━━━━━ Given information ━━━━━

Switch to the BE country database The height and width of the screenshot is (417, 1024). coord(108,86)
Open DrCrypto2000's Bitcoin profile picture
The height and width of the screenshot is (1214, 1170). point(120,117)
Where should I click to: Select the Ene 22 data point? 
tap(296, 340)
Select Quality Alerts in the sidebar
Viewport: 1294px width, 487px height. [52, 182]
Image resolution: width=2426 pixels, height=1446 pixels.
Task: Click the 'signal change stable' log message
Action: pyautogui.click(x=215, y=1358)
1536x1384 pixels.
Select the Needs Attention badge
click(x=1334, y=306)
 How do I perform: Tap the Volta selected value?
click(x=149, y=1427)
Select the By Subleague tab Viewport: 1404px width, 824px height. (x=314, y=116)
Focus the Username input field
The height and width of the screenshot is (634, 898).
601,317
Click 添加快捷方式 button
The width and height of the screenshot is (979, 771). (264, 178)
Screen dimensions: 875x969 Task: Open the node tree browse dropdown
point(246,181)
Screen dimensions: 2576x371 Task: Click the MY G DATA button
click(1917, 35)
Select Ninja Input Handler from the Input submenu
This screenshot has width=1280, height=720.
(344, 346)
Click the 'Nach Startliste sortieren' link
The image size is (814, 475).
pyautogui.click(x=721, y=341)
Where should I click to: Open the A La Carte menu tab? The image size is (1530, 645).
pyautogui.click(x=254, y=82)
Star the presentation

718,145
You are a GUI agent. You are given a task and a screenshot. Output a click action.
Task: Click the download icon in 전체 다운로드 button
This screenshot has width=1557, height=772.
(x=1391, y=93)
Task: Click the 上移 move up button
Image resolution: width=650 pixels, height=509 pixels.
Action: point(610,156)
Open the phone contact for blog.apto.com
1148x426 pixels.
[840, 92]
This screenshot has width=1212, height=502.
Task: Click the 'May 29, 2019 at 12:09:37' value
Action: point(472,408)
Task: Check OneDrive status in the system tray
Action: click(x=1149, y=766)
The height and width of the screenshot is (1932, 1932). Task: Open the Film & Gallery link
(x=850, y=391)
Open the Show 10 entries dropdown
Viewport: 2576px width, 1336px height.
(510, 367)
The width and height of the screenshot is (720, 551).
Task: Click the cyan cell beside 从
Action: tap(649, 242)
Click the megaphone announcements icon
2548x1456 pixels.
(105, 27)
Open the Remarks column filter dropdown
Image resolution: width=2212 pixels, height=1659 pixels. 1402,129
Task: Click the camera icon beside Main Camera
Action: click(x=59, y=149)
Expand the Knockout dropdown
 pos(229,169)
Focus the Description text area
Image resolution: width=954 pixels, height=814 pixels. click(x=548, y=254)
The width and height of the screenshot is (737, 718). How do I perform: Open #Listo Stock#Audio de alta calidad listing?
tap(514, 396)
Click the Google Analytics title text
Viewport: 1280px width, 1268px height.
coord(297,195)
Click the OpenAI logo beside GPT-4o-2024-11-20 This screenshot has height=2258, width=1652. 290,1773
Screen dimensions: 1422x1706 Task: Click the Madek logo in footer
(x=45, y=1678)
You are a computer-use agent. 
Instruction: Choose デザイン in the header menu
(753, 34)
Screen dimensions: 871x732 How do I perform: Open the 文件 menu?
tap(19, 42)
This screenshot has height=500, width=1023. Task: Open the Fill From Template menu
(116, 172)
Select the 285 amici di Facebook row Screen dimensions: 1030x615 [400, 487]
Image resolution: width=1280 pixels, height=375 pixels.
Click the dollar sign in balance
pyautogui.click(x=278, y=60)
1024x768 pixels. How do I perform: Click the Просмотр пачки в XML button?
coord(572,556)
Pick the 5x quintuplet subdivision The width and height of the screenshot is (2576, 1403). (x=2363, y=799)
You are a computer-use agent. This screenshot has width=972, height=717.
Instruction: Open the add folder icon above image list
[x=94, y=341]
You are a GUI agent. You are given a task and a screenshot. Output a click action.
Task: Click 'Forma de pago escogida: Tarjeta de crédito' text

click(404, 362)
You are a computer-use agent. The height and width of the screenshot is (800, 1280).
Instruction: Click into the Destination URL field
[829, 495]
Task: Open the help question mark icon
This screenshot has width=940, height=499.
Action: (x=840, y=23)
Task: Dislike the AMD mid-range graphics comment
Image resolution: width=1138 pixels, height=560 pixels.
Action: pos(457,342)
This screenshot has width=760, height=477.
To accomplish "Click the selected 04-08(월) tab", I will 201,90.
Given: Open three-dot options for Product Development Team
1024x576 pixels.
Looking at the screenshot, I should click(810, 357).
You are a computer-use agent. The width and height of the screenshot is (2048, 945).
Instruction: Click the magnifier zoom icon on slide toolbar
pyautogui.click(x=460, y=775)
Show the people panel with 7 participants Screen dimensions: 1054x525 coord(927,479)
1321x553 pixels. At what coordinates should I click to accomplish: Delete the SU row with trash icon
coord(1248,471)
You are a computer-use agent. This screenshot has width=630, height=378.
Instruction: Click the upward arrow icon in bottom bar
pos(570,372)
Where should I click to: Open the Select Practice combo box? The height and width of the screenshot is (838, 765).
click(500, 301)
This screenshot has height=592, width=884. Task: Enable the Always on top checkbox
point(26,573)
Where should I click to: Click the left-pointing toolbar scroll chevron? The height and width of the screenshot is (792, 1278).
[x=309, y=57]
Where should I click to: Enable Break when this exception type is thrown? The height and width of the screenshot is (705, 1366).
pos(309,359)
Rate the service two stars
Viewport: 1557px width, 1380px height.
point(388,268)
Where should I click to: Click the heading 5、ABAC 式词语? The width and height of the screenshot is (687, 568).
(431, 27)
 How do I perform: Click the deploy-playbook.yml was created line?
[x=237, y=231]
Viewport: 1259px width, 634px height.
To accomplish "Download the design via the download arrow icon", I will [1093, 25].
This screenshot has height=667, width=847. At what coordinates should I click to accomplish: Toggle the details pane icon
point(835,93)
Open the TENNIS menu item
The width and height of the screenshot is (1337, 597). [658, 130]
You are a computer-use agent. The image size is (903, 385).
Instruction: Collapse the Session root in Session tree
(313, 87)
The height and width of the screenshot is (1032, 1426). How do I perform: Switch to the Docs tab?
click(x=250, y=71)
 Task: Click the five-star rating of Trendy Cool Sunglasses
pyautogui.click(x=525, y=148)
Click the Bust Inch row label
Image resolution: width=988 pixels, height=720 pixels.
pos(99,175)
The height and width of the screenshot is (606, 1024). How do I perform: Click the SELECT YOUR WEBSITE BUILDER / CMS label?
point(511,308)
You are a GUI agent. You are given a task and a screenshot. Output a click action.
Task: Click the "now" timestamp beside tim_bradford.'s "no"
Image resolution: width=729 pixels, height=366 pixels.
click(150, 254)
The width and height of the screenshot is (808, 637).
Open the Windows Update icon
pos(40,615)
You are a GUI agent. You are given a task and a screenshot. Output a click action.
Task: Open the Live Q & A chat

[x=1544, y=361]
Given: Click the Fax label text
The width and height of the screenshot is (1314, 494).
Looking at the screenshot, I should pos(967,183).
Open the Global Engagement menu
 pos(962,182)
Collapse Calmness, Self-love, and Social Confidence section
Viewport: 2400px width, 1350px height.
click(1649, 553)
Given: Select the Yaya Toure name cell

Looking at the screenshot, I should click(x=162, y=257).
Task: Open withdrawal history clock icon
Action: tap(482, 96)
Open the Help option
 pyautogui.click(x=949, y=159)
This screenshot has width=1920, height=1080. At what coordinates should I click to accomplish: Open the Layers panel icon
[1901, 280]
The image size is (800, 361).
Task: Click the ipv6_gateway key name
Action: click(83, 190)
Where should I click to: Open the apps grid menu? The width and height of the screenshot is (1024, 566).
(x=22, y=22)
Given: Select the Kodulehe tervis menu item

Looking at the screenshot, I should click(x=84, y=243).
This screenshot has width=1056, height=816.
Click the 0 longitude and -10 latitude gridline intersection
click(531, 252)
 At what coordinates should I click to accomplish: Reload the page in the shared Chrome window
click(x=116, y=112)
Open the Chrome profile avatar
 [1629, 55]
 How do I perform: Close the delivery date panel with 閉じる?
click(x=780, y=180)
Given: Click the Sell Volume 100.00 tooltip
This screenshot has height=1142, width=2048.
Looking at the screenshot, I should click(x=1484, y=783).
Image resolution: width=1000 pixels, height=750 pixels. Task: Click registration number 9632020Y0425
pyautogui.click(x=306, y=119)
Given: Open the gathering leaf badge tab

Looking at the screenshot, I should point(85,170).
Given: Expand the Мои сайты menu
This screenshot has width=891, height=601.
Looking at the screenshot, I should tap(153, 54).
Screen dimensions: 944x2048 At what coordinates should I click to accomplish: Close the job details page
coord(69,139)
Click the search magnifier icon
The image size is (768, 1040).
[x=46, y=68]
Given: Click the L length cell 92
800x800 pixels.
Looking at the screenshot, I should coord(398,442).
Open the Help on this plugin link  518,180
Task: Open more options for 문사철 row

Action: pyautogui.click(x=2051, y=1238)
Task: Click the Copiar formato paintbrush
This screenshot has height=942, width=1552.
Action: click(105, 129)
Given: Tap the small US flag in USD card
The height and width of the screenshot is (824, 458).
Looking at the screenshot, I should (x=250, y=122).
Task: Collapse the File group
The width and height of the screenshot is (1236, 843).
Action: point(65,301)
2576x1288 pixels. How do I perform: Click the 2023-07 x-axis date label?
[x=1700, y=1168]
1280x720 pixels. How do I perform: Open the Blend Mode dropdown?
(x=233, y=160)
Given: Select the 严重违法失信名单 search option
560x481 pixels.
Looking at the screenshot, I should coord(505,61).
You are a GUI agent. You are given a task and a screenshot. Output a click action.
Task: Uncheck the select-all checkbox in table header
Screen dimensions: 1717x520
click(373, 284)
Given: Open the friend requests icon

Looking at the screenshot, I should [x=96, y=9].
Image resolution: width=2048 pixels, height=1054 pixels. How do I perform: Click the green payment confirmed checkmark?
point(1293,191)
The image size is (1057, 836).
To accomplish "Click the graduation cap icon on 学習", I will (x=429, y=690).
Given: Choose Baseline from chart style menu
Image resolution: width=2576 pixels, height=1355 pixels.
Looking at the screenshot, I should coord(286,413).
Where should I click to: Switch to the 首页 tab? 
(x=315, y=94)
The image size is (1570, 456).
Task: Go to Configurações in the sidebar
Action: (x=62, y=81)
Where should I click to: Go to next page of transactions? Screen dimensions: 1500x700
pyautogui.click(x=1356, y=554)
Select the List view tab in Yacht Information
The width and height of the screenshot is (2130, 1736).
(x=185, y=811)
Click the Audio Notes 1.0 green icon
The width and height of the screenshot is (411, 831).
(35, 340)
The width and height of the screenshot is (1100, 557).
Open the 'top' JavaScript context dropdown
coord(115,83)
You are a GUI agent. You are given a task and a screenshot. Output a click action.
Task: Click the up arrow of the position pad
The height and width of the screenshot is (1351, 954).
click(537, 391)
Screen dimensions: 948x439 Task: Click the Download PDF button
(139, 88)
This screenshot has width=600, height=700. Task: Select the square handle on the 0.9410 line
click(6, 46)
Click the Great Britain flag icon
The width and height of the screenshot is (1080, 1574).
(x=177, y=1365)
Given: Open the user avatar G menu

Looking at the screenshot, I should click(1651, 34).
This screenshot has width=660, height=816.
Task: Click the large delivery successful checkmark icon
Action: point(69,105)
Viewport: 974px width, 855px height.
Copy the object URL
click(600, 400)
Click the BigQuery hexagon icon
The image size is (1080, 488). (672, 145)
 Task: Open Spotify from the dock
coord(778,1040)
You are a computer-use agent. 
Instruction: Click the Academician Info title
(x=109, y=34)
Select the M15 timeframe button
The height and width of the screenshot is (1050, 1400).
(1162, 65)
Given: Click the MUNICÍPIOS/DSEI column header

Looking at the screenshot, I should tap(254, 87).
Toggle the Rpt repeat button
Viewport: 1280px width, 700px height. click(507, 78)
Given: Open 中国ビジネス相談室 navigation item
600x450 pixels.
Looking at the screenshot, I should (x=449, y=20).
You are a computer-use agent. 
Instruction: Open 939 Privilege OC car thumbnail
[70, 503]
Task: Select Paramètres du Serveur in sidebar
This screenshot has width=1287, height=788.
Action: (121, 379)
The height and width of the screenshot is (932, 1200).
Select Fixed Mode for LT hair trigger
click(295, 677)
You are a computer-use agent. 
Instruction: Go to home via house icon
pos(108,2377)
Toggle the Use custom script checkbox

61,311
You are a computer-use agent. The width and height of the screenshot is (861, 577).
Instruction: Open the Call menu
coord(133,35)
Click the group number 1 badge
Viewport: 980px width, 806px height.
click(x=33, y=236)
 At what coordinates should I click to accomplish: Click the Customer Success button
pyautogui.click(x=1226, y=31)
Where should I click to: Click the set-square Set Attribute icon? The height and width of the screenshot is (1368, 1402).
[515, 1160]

━━━━━

**Requirements:** Give everything from the line containing "Where should I click to: Enable" down to the line containing "point(388,268)" again, swapping "two stars" for "three stars" and keeping the rest unchanged.

**Written reply:**
Where should I click to: Enable Break when this exception type is thrown? The height and width of the screenshot is (705, 1366).
pos(309,359)
Rate the service three stars
Viewport: 1557px width, 1380px height.
point(388,268)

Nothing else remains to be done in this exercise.